**TASK REQUIREMENTS:**
Keep the images out and set the listing below down word for word.

++++ PROVIDED ENTRIES ++++

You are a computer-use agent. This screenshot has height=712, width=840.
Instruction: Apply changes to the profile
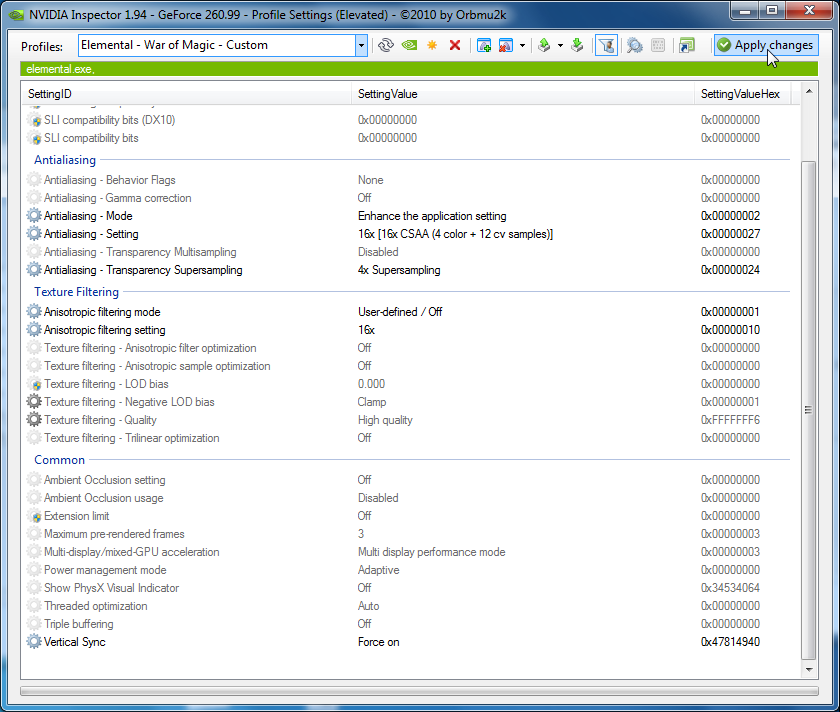click(765, 46)
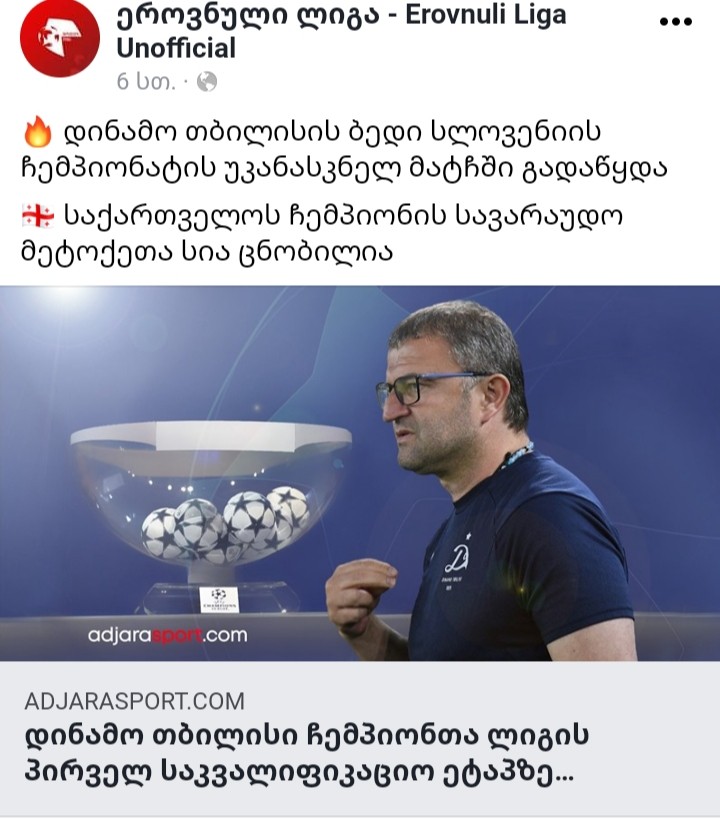Click the post text about საქართველოს ჩემპიონის მეტოქეთა სია
The height and width of the screenshot is (822, 720).
point(322,234)
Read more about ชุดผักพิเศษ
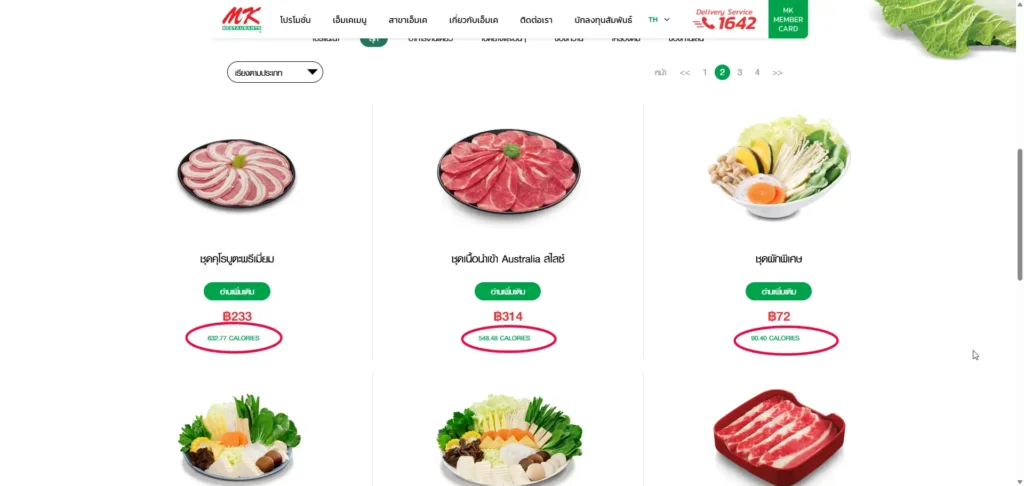This screenshot has height=486, width=1024. [x=778, y=291]
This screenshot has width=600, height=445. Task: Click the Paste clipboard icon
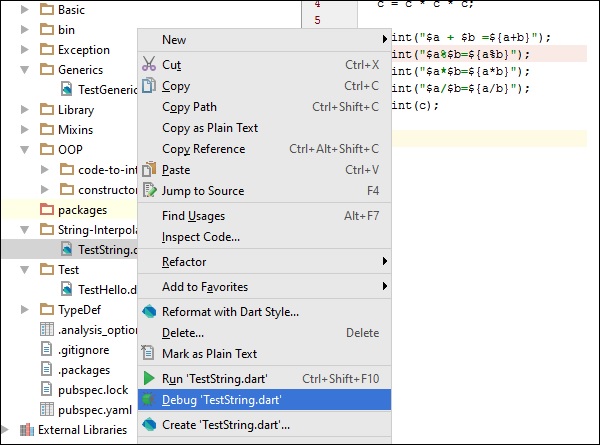pos(149,170)
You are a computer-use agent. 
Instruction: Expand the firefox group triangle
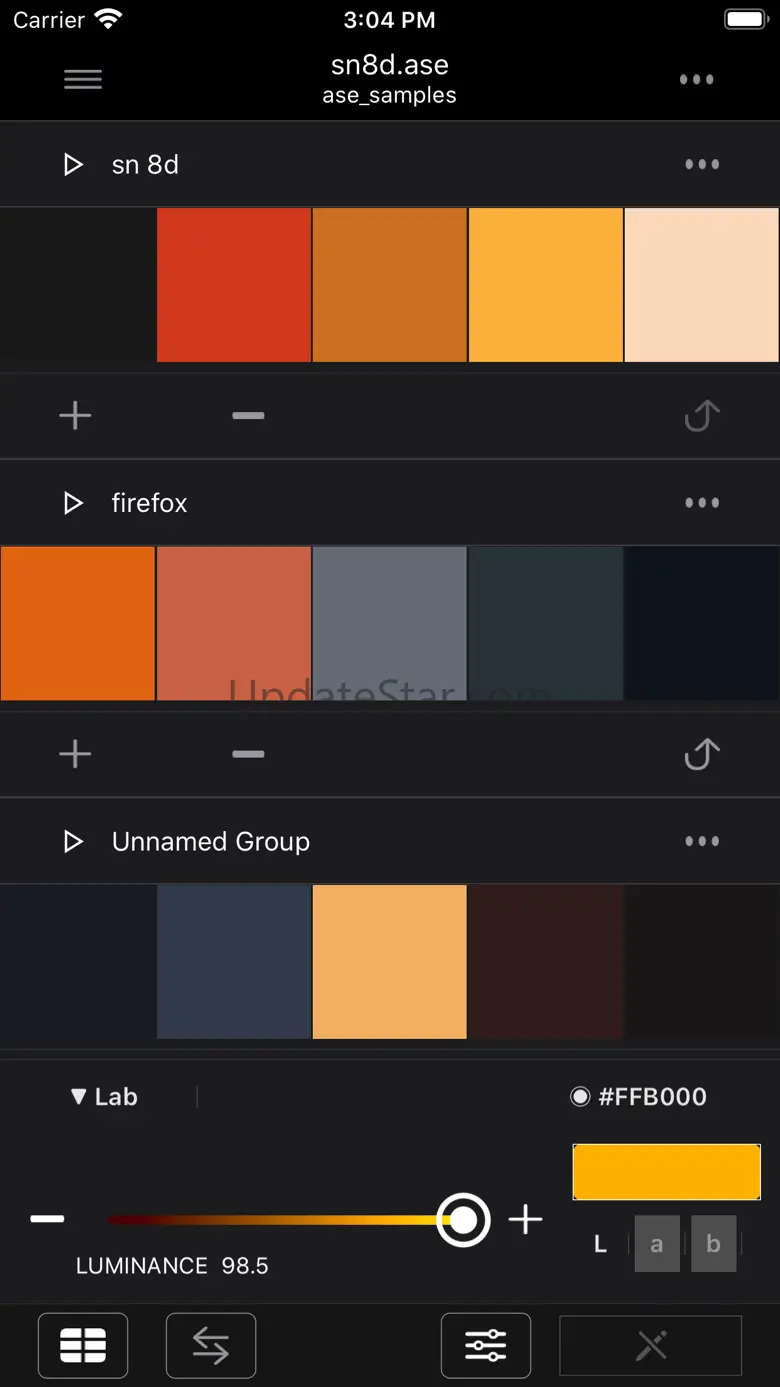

++++

**OUTPUT BELOW:**
You are a computer-use agent. This screenshot has height=712, width=840.
Instruction: Apply changes to the profile
click(765, 46)
Click the post text about საქართველოს ჩემპიონის მეტოქეთა სია
The height and width of the screenshot is (822, 720).
point(322,234)
Read more about ชุดผักพิเศษ
This screenshot has height=486, width=1024. [x=778, y=291]
This screenshot has width=600, height=445. Task: Click the Paste clipboard icon
pos(149,170)
You are a computer-use agent. 
Instruction: Expand the firefox group triangle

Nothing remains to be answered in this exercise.